For years, he blended in quietly with the Daily Show's stock of eyebrow-raising, stone-faced pseudo-journalists, dwarfed by the imposing genius of Jon Stewart. Through no fault of his own, he suffered NBC's ill-conceived attempt to repackage British humor and sell it to a broad American market with The Office. He achieved minor cult status as Brick Tamland in Anchorman, but still seemed to be treading water in a sea of one-dimensionality. Needless to say, I assumed that he was more suited to supporting a more versatile lead actor than supporting an entire movie.

I'll be the first to admit that I underestimated Steve Carrell.

In The 40 Year Old Virgin, Carrell plays Andy Stiltzer, a quiet, polite, straight-laced employee at an electronics outlet who doesn't own a car and rides his bike to and from an apartment adorned with action figures still in their original packaging. He leads a humble, familiar, and seemingly content existence. Oh, and he's never had sex. Not once. It's not like he hasn't tried, but every sexual experience he has had with a woman has concluded abruptly and under extremely unfortunate circumstances (like him accidentally kicking her in the face). So Andy has abandoned his libido in favor of less discomforting pursuits such as video games and collectables.

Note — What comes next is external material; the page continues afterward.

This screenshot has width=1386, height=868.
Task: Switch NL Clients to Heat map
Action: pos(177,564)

Then one night, Andy's coworkers invite him to a game of poker, and when the four of them begin exchanging tales of their sexual escapades, it becomes quickly apparent that Andy has none to speak of. For the next 70 or so minutes of the film, Andy's new friends attempt to shepherd him to the promised land, leading to a series of events that eventually result in Andy's deflowering and his buddies' ironic flirtations with celibacy.

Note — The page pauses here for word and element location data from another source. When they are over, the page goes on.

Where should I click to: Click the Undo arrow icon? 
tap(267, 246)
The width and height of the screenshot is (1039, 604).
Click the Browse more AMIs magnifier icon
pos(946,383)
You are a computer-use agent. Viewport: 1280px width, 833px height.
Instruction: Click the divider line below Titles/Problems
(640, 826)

From afar, The 40 Year Old Virgin seems like a predictable (what's that? Yes, of course he loses his virginity at the end), shallow, dumb movie saturated with lewd jokes and punched up with some slapstick physical comedy. And to a certain extent, that's exactly what it is, But not in a bad way. Oddly enough, Carrell and his co-stars make the dynamic work, specifically by approaching it with the sort of dry, slightly off-beat angle that co-writer Judd Apatow used to spin the bizarre Anchorman script into a success.

At times, though, the movie descends below the cutting edge of wit and into the banal predictability typical of its genre. The chest-waxing scene, so gratuitously advertised in the trailer, is about as boring as you would expect, and it goes on for far too long (yeah, waxing hurts, guys, we get it), and the scene where Andy's date tries to drive him home sloshed on cosmopolitans seems pulled from the b-comedy common bin in a similar way.

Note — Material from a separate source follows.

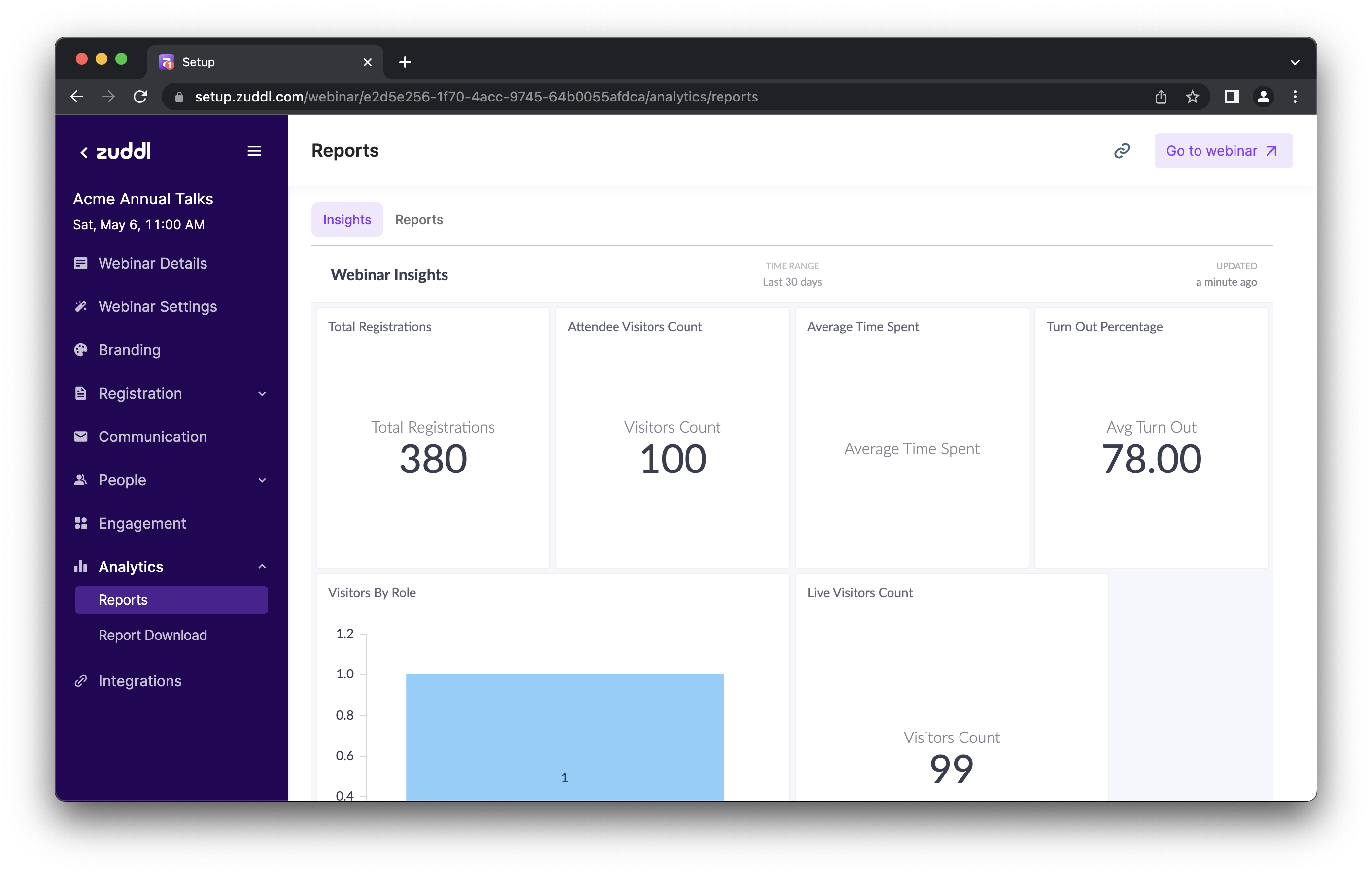Viewport: 1372px width, 874px height.
Task: Click the bookmark star in address bar
Action: tap(1193, 97)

Still, what makes this type-comedy so fresh-seeming is the awkward, apologetic, unassuming pathos of Carrell's character. Believe it or not, Carrell and Apatow did their research, speaking to many lifetime virgins who, they found, are usually normal-seeming folks who had at one point or another simply given up on sex. Andy is not a freak. He is not ugly, or pathological, or unappealing...in fact, he's a likeable guy, just extraordinarily haphazard in his romantic pursuits. The fact is that you don't have to be a virgin to empathize with Andy and his travails with the opposite sex. Everyone has had an "Andy moment" here or there. Andy just happens to have those moments throughout most of the movie's 90 minutes. You'll find that it's pretty funny when those moments happen to people who aren't you.

The 40 Year Old Virgin is not perfect, but it's definitely worth your nine bucks. So go see it?it'll get better each time you do.